If $x^*$ is a local optimum, then the following conditions hold:

(1) Primal feasability

$h_j(x^*) = 0~~\forall j$

$g_i(x^*) \leq 0~~\forall i$

Intuitively, the feasible solutions are candidates that satisfy all constraints. If there exists a feasible set, it means there is (at least) one solution to the problem.

(2) Dual feasability

$\lambda_i \geq 0~~\forall i$

From wikipedia: “duality is the principle that optimization problems may be viewed form either of two angles: the primal problem or the dual problem. If the primal is a minimization problem then the dual is a maximization problem. In general, the optimal values of the primal and dual problems need not to be equal.”

(3) Complementary slackness

$\mu_i g_i(x^*) = 0~~\forall i$

(4) Stationarity

\[\nabla f(x^*) + \sum_j \mu_j \nabla g_j(x^*) + \sum_i \lambda_i \nabla h_i(x^*) = 0\]
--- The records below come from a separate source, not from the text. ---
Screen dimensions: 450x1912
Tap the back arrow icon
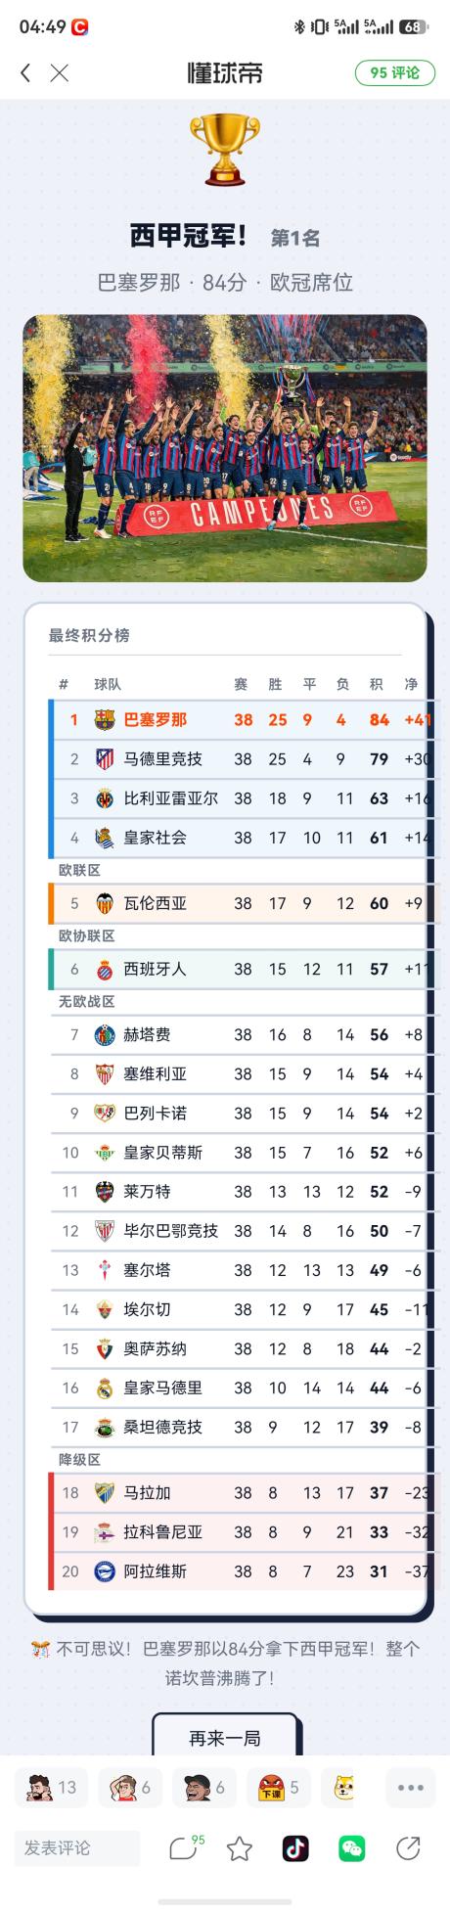pyautogui.click(x=25, y=72)
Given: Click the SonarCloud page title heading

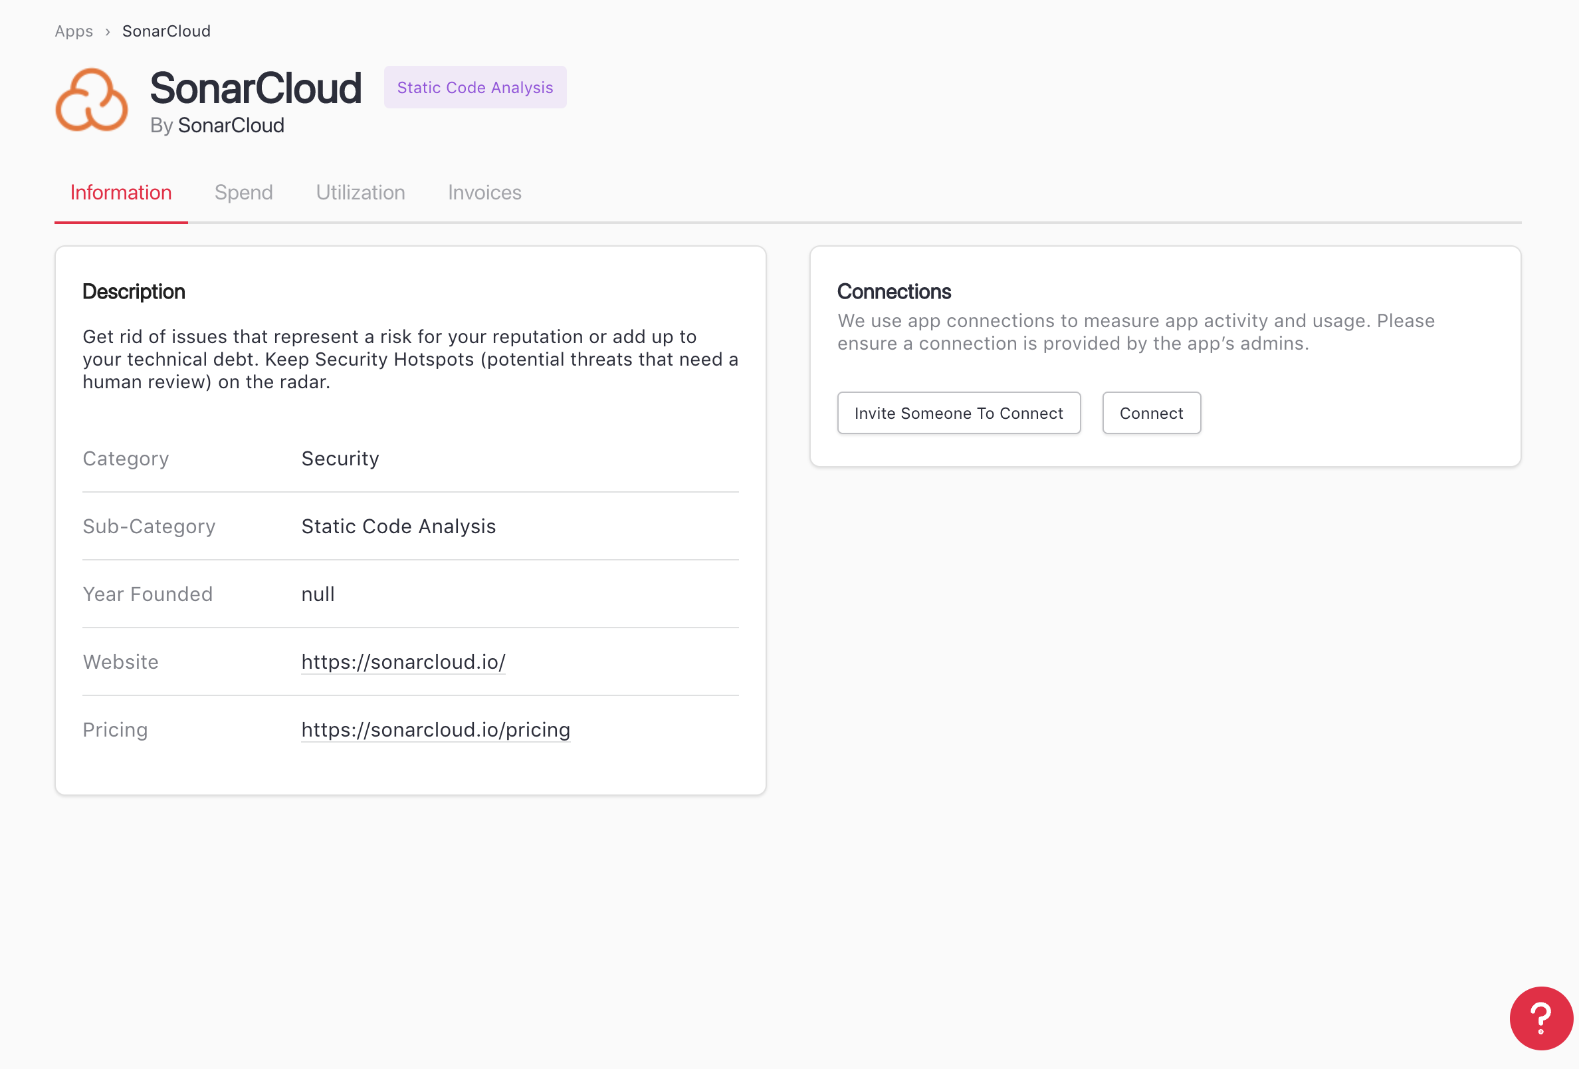Looking at the screenshot, I should tap(255, 88).
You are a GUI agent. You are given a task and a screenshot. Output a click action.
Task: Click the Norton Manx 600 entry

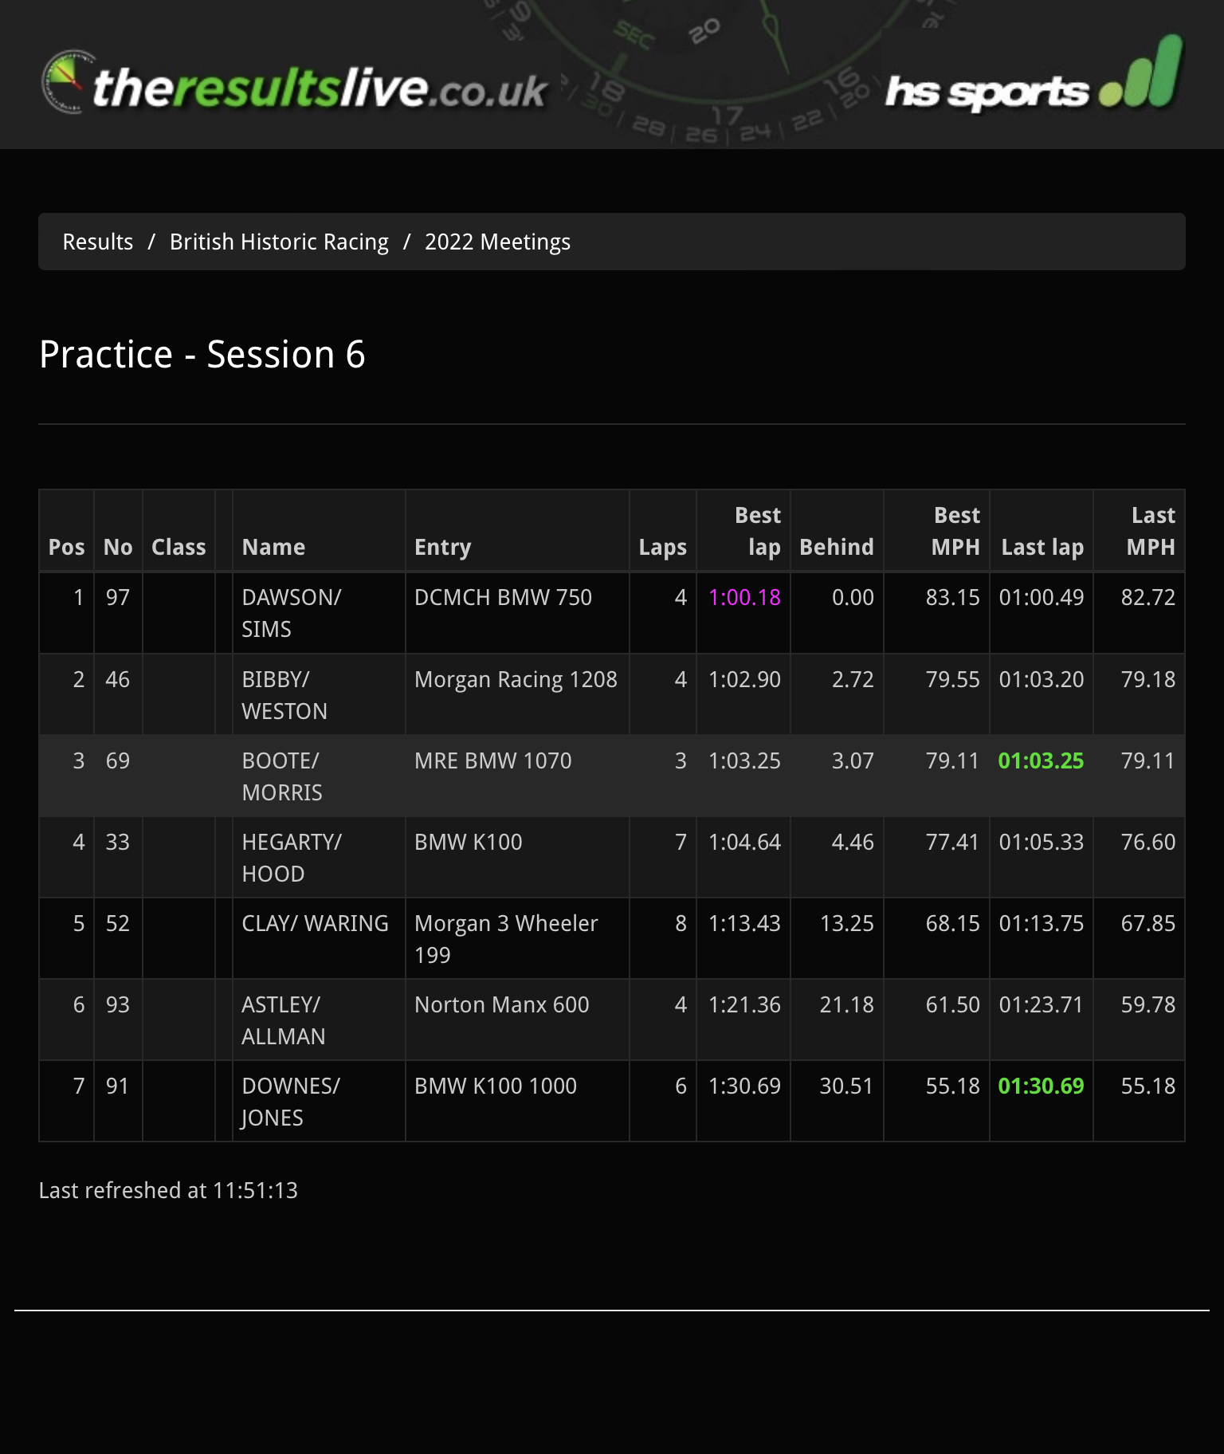[502, 1004]
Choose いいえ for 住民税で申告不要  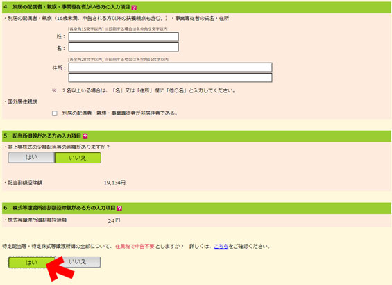click(78, 262)
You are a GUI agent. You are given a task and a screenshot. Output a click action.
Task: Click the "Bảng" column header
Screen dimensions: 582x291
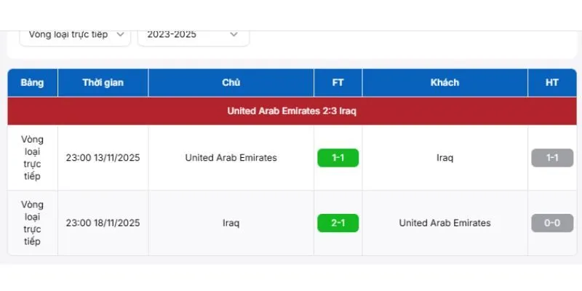[33, 83]
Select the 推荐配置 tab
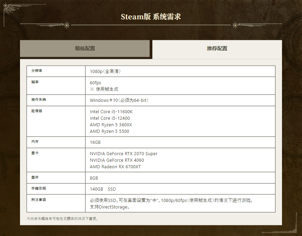This screenshot has height=236, width=302. [x=217, y=49]
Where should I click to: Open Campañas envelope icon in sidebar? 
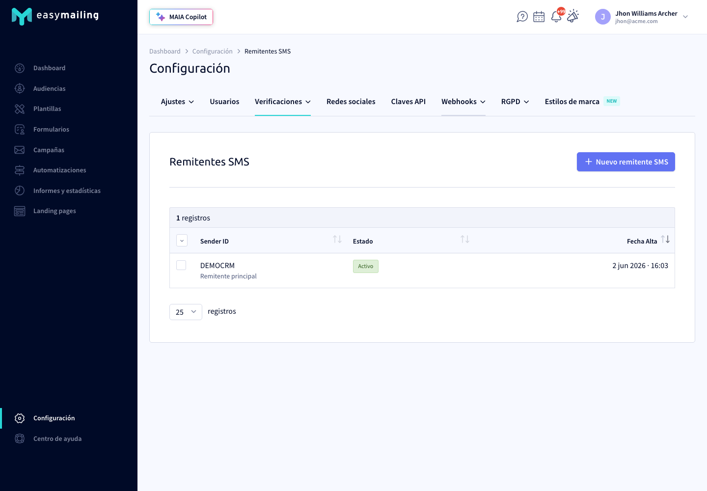pos(20,150)
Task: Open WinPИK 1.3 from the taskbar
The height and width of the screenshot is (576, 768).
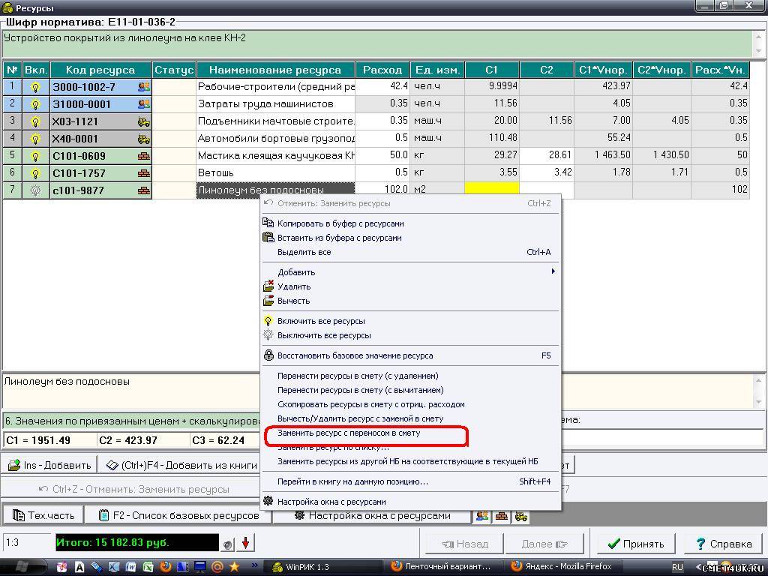Action: coord(300,567)
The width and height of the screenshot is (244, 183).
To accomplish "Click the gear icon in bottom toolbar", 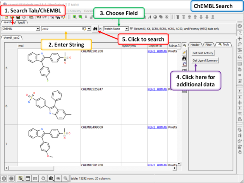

Warning: KKT conditions are necessary but not sufficient! Example here (page 21).

Global or local

To find out whether a solution is global, one can look at the following aspects:

convexity: $f$ convex => a local optimum is also global
coercivity

This document summarizes well all different cases as well as the necessary/sufficient conditions.